What you have to do:
Exercise in exact copying: restate word for word only the lines below from the one containing "Screen dimensions: 1010x757" through the one containing "Given: Open the top bar dashboards chart icon", omitting any pictures.

Supplied information:
========

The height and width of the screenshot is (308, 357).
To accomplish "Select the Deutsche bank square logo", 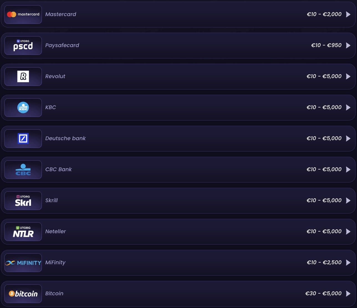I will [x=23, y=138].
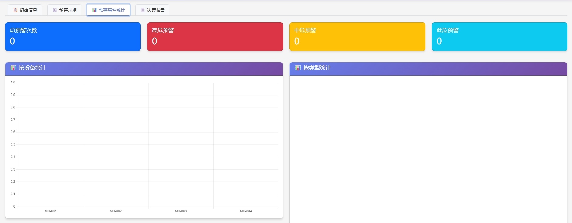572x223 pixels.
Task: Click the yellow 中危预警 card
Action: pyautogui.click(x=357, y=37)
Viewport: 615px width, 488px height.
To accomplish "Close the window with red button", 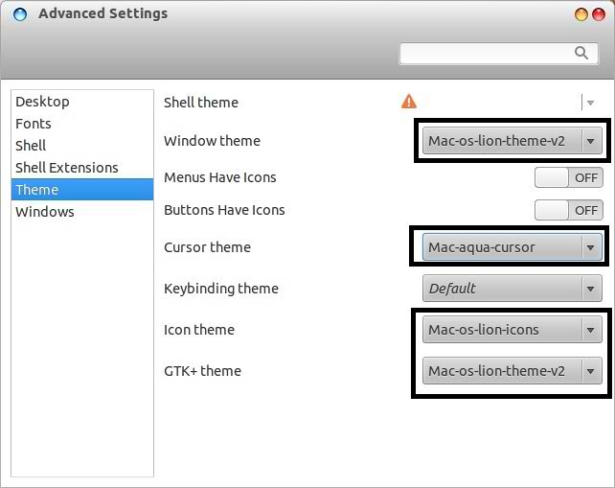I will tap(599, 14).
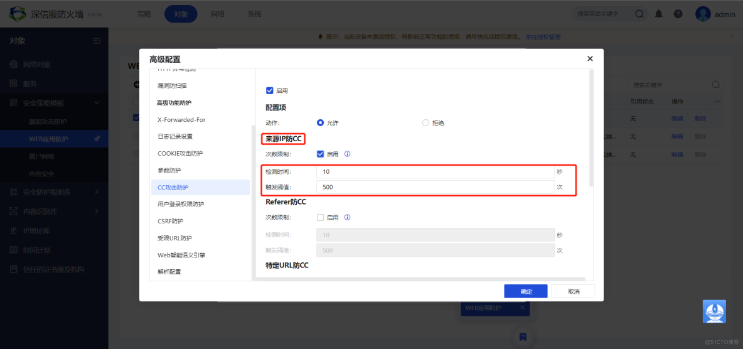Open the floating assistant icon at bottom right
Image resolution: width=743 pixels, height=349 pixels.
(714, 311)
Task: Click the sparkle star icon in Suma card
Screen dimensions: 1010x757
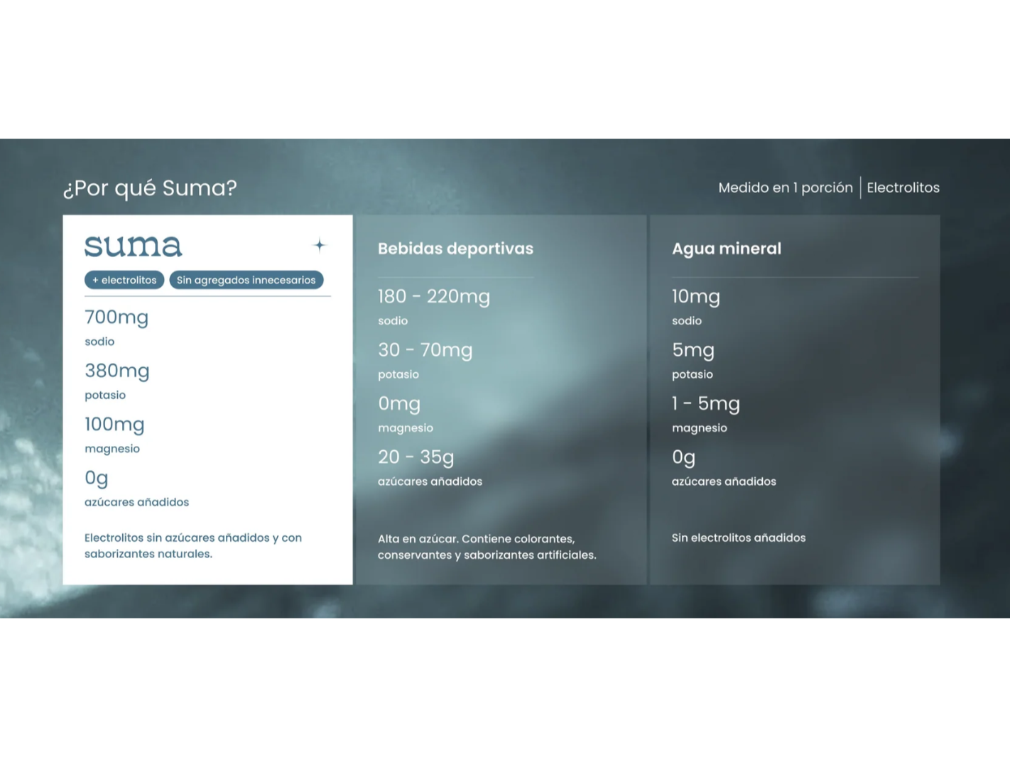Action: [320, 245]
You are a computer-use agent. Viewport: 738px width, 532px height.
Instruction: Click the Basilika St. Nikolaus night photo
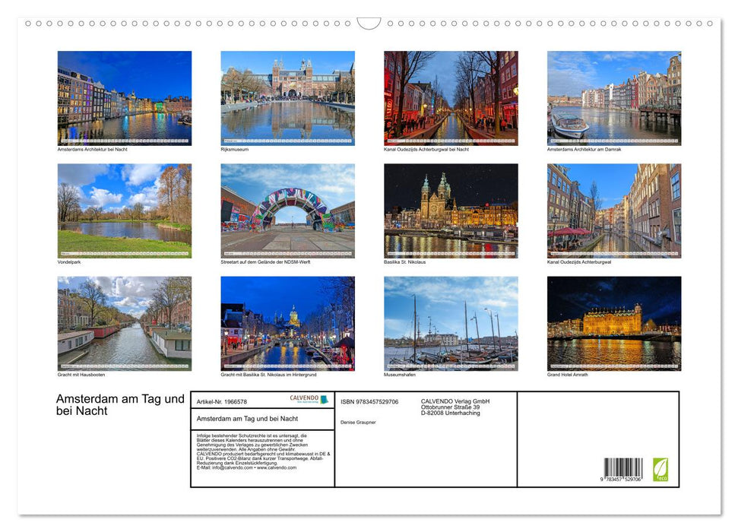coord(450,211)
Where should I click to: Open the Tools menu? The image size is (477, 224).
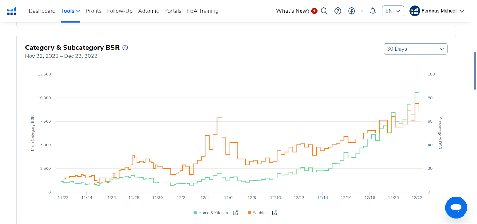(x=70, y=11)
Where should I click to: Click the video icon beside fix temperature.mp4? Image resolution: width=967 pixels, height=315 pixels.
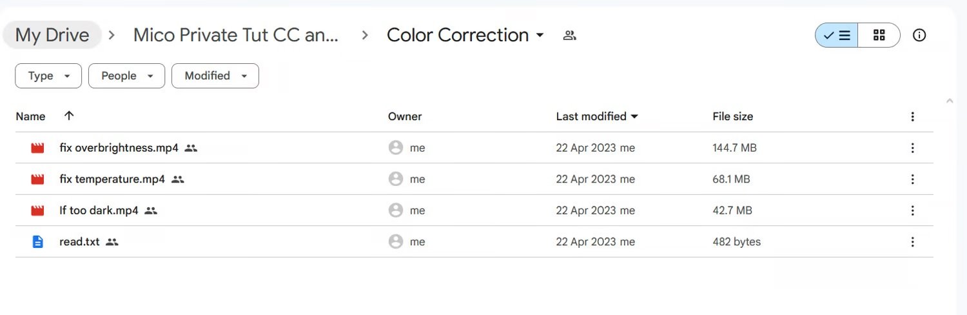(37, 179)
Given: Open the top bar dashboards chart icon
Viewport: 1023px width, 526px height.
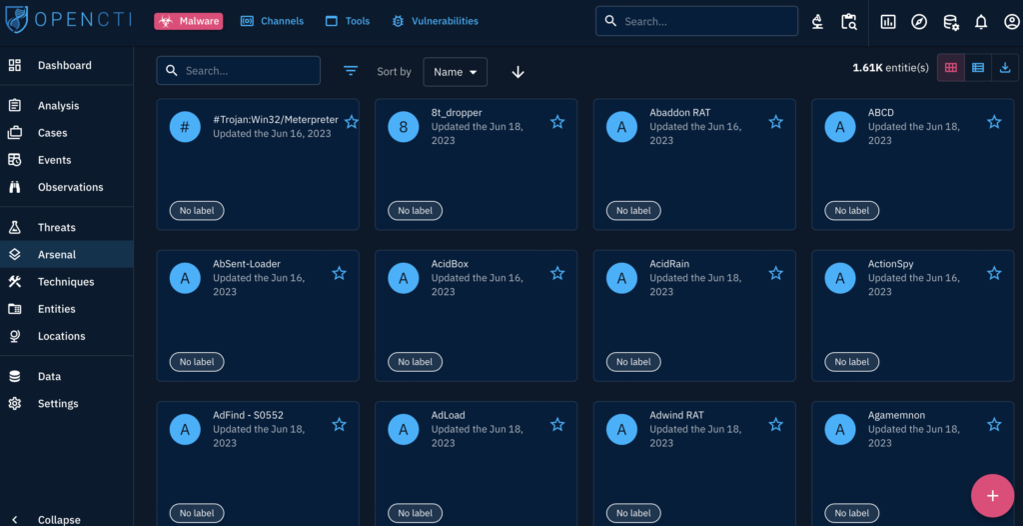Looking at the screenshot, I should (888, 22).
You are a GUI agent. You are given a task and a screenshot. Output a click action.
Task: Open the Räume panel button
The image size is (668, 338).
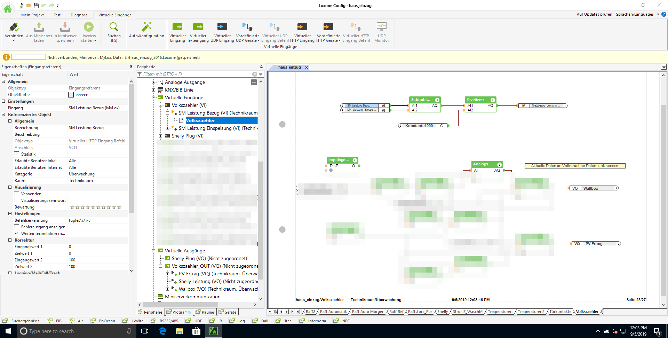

========

Result of this task:
Screen dimensions: 1010x757
Action: [320, 245]
You are a computer-use agent. Viewport: 738px width, 532px height.
Instruction: Click the Basilika St. Nikolaus night photo
coord(450,211)
Where should I click to: Open the Tools menu? The image size is (477, 224).
(x=70, y=11)
Where should I click to: Click the video icon beside fix temperature.mp4? Image resolution: width=967 pixels, height=315 pixels.
(37, 179)
Given: Open the top bar dashboards chart icon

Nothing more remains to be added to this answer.